The 5th U.S. Circuit Court of Appeals received the brief formatted, numbered, and citing authority just like any other filing, and it took the judges who were reviewing it an unsettlingly short time to realize there was a problem. Not a single thing is incorrect. It wasn’t a thoughtless mistake or an incorrect page number. In a brief that Texas lawyer Heather Hersh had submitted in a Fair Credit Reporting Act appeal, there were twenty-one instances of made-up quotes or grave legal and factual misrepresentations. A show-cause order was issued by the court. Hersh answered. The three-judge panel, presided over by Circuit Judge Jennifer Walker Elrod, fined her $2,500 after finding the response to be untrustworthy. Then Elrod wrote something worth carefully reading: the punishment would probably have been less if Hersh had just acknowledged what had happened and accepted responsibility. She paid as much for the evasion as for the initial mistake.
| Category | Details |
|---|---|
| Case | Fletcher v. Experian Info Solutions |
| Court | 5th U.S. Circuit Court of Appeals (New Orleans) |
| Date of Sanction | February 18, 2026 |
| Sanctioned Attorney | Heather Hersh, FCRA Attorneys |
| Fine Amount | $2,500 |
| Nature of Violations | 21 fabricated quotations or serious misrepresentations of law/fact |
| Writing Judge | U.S. Circuit Judge Jennifer Walker Elrod |
| Related Case (Texas) | Shawn Jaffer / Jaffer & Associates — $23,000 in attorneys’ fees |
| Oregon Case (March 2026) | Bill Ghiorso — $10,000 fine (15 fake citations, 9 fake quotes) |
| Louisiana Case | Veteran lawyer — $1,000 fine for ChatGPT-generated errors |
| AI Hallucination Database | 239 documented cases (as of Feb 2026), maintained by Damien Charlotin |
| 5th Circuit AI Rule | Considered but not adopted in 2024 |
| First High-Profile Case | 2023 |

This is a familiar type of story at this point. Since the first well-known instance of a lawyer presenting AI-hallucinated case citations to a court occurred in 2023, the frequency of these occurrences has increased from concerning to draining. As of mid-February 2026, there were 239 such cases in U.S. courts, according to a database kept by French attorney and data scientist Damien Charlotin. It’s not a rounding error. This is a documented pattern that occurs in many jurisdictions and involves lawyers from different-sized firms handling cases that range from routine civil matters to more significant proceedings. Judge Elrod stated in her opinion that the issue “shows no sign of abating.” Lawyers continue to submit briefs they haven’t reviewed despite nearly three years of media attention, penalties, and public humiliation.
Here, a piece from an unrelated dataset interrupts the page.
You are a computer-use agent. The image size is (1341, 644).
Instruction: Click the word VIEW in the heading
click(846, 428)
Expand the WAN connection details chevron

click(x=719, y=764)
The larger picture is made more frustrating by the particulars of Hersh’s case. She first claimed to have relied on publicly accessible versions of the cases through reputable legal databases when confronted with the fabrications. She identified those databases as the cause of the errors. This was deemed implausible by the court. She didn’t acknowledge using AI until someone specifically asked if she had. Elrod’s use of the phrase “misled, evaded, and violated her duties as an officer of this court” in the opinion is particularly pointed.” In that context, a $2,500 fine seems almost restrained.
The Oregon case, which was decided in March, adopted a more stringent stance. Bill Ghiorso, an attorney, submitted a brief to the Oregon Court of Appeals that contained nine made-up quotes and fifteen fictitious citations. The judges capped the amount at $10,000 after the court’s formula—$500 for each fictitious citation and $1,000 for each false quotation—produced a theoretical total of $16,500. According to reports, Ghiorso had his employees ask Google if the cases were genuine, and Google’s AI search function verified that they were. The process of fact-checking AI-generated content involved asking another AI if it was accurate, which is a detail that is hard to read without feeling a little grim. It isn’t.
Each of these cases has a commonality that extends beyond personal carelessness. For drafting, organizing, and summarizing, the tools being used—whether ChatGPT, Gemini, or AI-assisted legal research platforms—are actually helpful. They are unreliable when it comes to generating citations. They have no idea when they are making up a case. They are unable to disclose whether the quote they generated originated from an actual opinion or was put together using legalese that seems plausible. Verification is a necessary step. That’s the whole point. And practically all of the lawyers who are being sanctioned are those who did not participate.
It’s unclear if fines between $2,500 and $10,000 are genuinely altering behavior on a large scale. In 2024, the Fifth Circuit debated whether to adopt a specific rule governing the use of AI in legal filings, but ultimately decided that the current professional conduct regulations were sufficient. It appears harder and harder to defend that conclusion as the number of cases keeps rising. The distinction between “this attorney made a mistake” and “the legal profession has a systemic problem it is not adequately addressing” eventually becomes difficult to maintain.